Laila e Mariam, due protagoniste quanto mai diverse ma rese così vicine da una sfortunata sorte, riescono a farsi coraggio a vicenda in questo scenario a tratti a noi così vicino, la borghese società occidentale, e poi di colpo così distante, tra le immagini dei bombardamenti e le forme più crude di fanatismo religioso e di regime. Una storia reale, senza illusioni, capace di punirti per delle speranza mal riposte, cruda ma che lascia quanto spazio basta alla speranza di un futuro più luminoso. In un’ambientazione dove la miseria sembra regnare sovrana e causa groppi alla gola, la complicità delle due scalda il cuore e permette di divorare interi capitoli senza mai fermarsi.

Un racconto di amore e sorellanza, rabbia, paura e spensieratezza. L’abbandono dell’innocenza e la creazione di amicizie indissolubili. Tutto questo e molto altro ancora è Mille splendidi soli, che esce fuori dalle macerie della disastrata Kabul e si fa largo nel cuore di chi legge.

Il personaggio di Tariq, archetipo dell’uomo afgano moderno e ritratto dello stesso Hosseini, che con la sua timidezza e il suo coraggio ci racconta di tutti quegli afgani che continuano ad amare, rispettare e supportare le donne della propria società, entrando in empatia con loro senza la presunzione di rubarvi la scena, di essere eroi nella loro battaglia.

Il personaggio di Rasheed, che tanto è facile detestare.

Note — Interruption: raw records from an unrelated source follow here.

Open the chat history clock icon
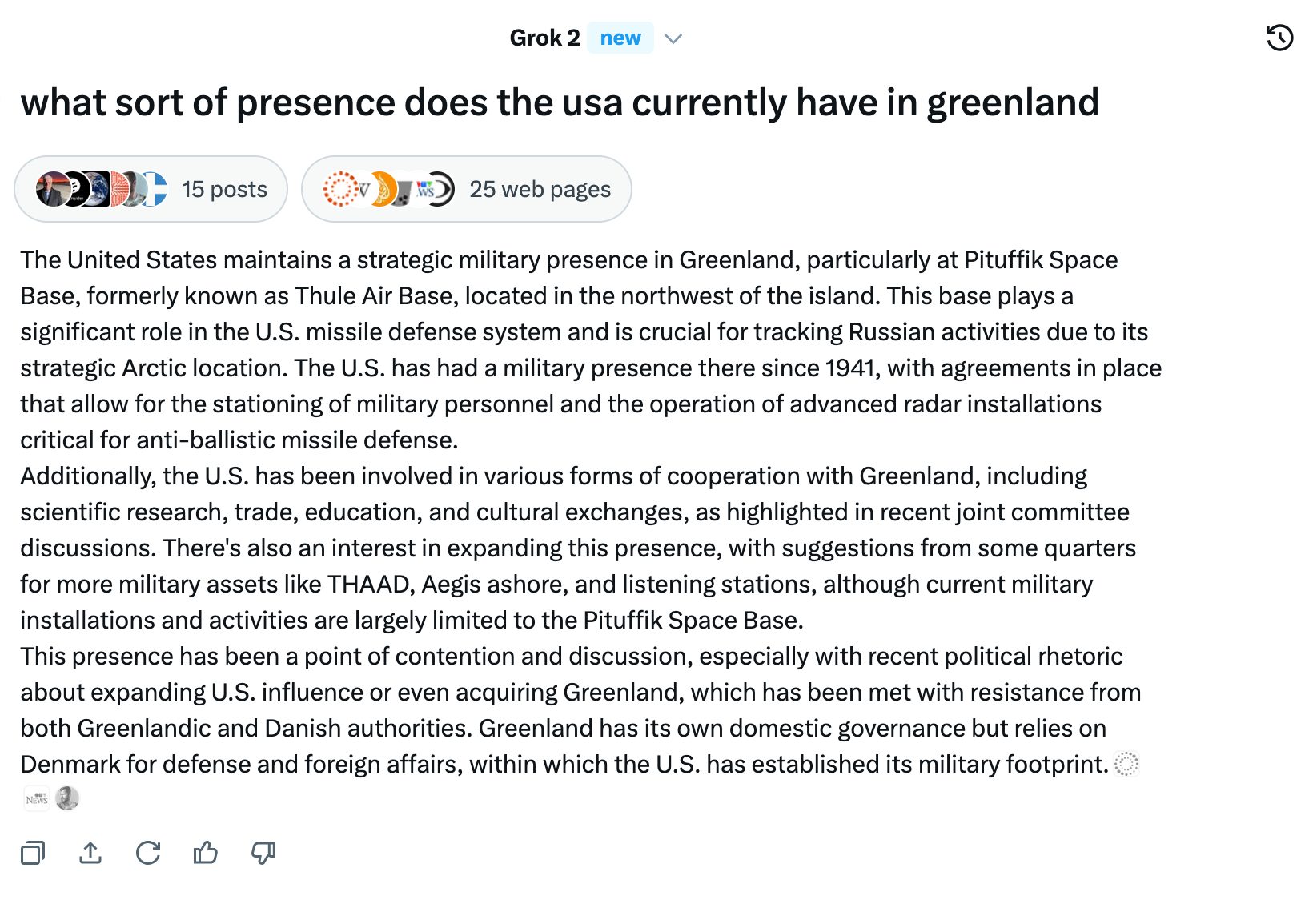The width and height of the screenshot is (1313, 900). click(1279, 38)
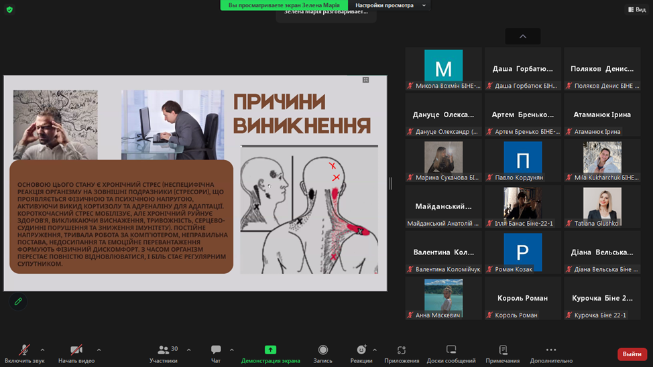Open Доски сообщений whiteboards
This screenshot has height=367, width=653.
[451, 353]
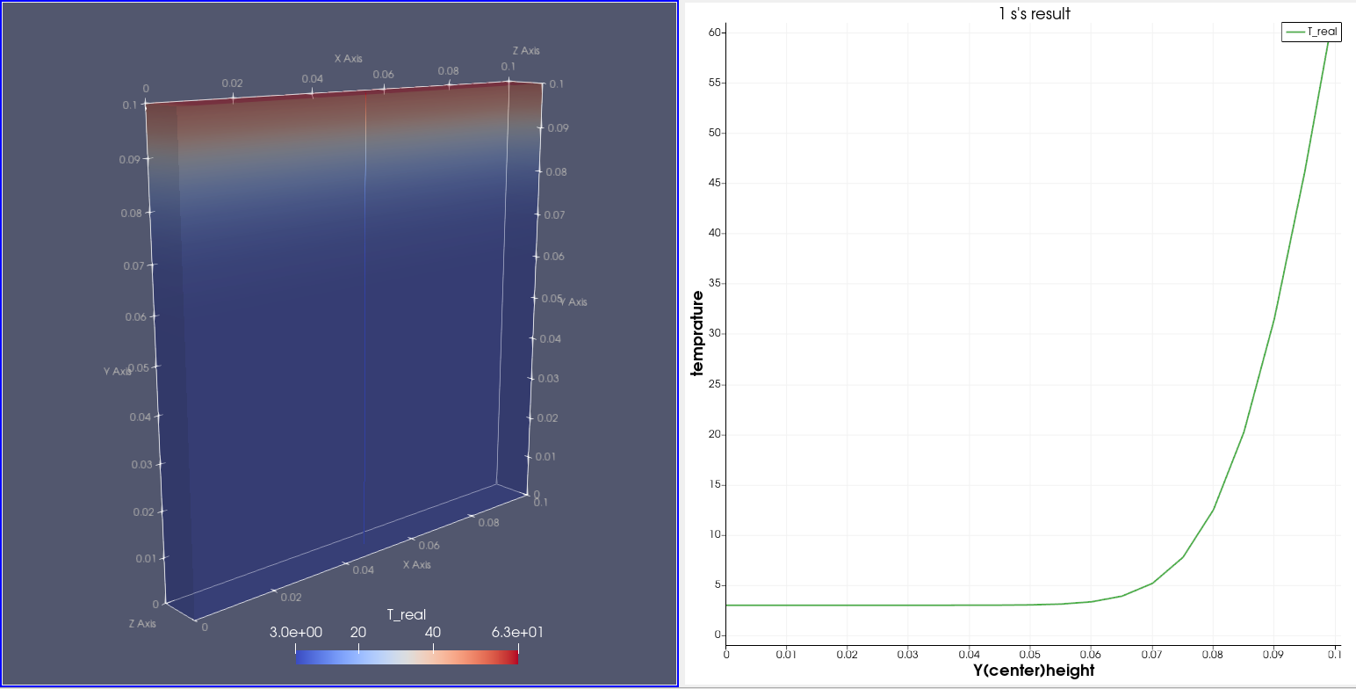
Task: Click the 0.05 tick on chart's horizontal axis
Action: pyautogui.click(x=1030, y=654)
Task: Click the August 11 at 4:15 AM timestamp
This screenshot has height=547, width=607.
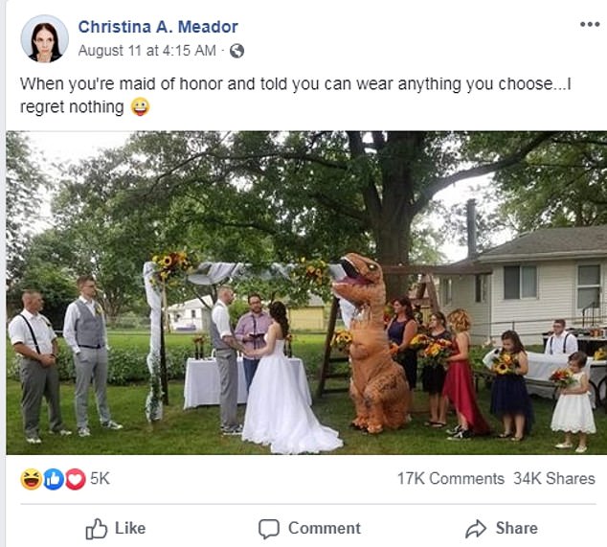Action: [146, 51]
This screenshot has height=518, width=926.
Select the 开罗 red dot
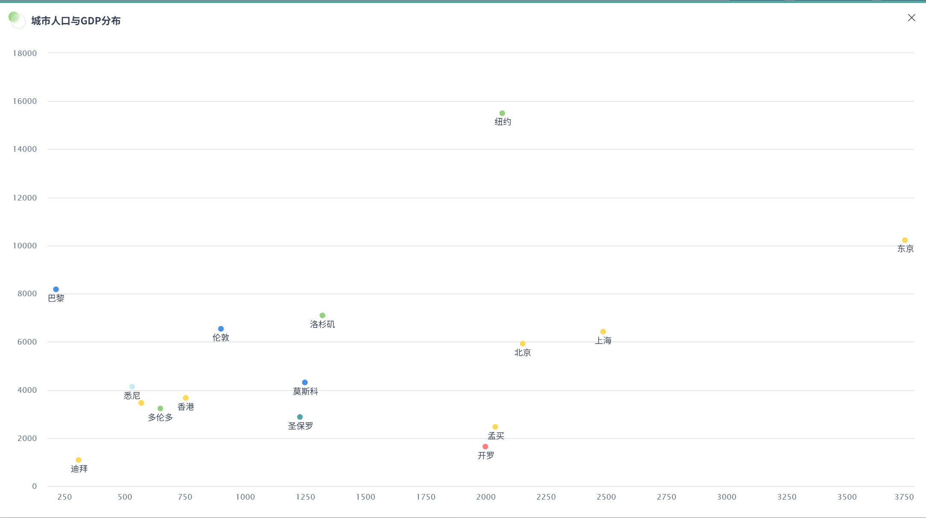click(485, 447)
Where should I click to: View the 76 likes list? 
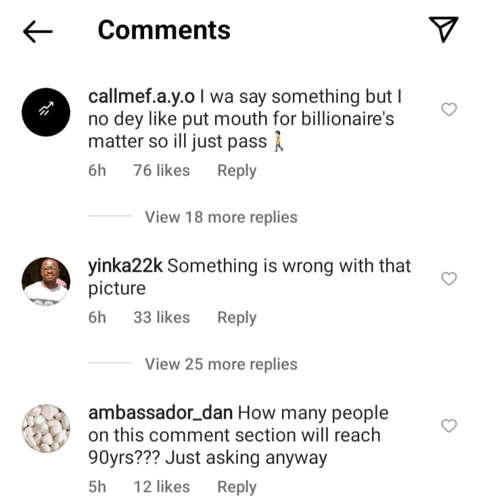[162, 171]
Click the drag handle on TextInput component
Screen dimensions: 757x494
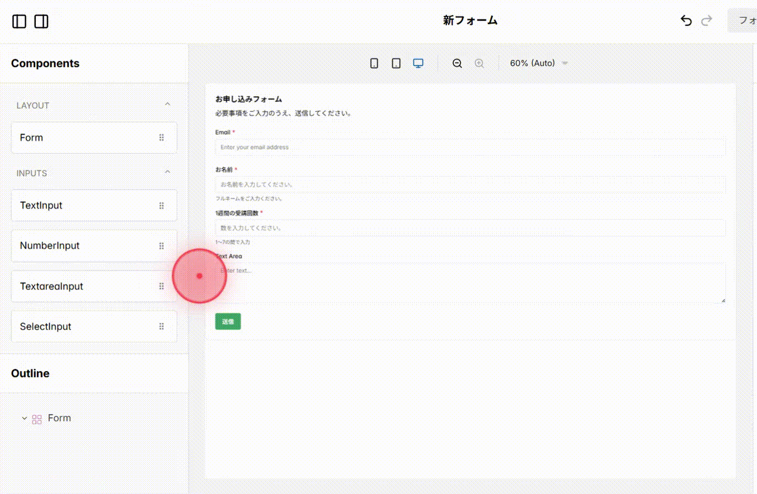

Rasheed il manipolatore, il bruto. Il suo ritratto è tanto vicino all’Afghanistan retrograda ed oppressivo quanto lo è alle idee misogine che ancora ad oggi affliggono l’Occidente. Rasheed che dipinge se stesso come eroe mentre approfitta della propria posizione per abusare di donne fragili, la cui unica alternativa sarebbero la strada, la fame e la prostituzione.

E ancora Fariba e Hakim, Nana e Jalil, personaggi che pur essendo considerati secondari sono ricchi di carattere, pieni di difetti a renderli tremendamente reali, così fragili e di cui è possibile comprendere il dolore, le motivazioni dei comportamenti che li hanno a tratti fatti sembrare così tanto detestabili.

Riporre questo libro ha portato con sé quel vuoto di cui i lettori tanto parlano, ma più di ogni altra cosa, ha lasciato in me il desiderio di raccontarci (me e lui, il libro) e un’incredibile voglia di costruire nuovi ricordi.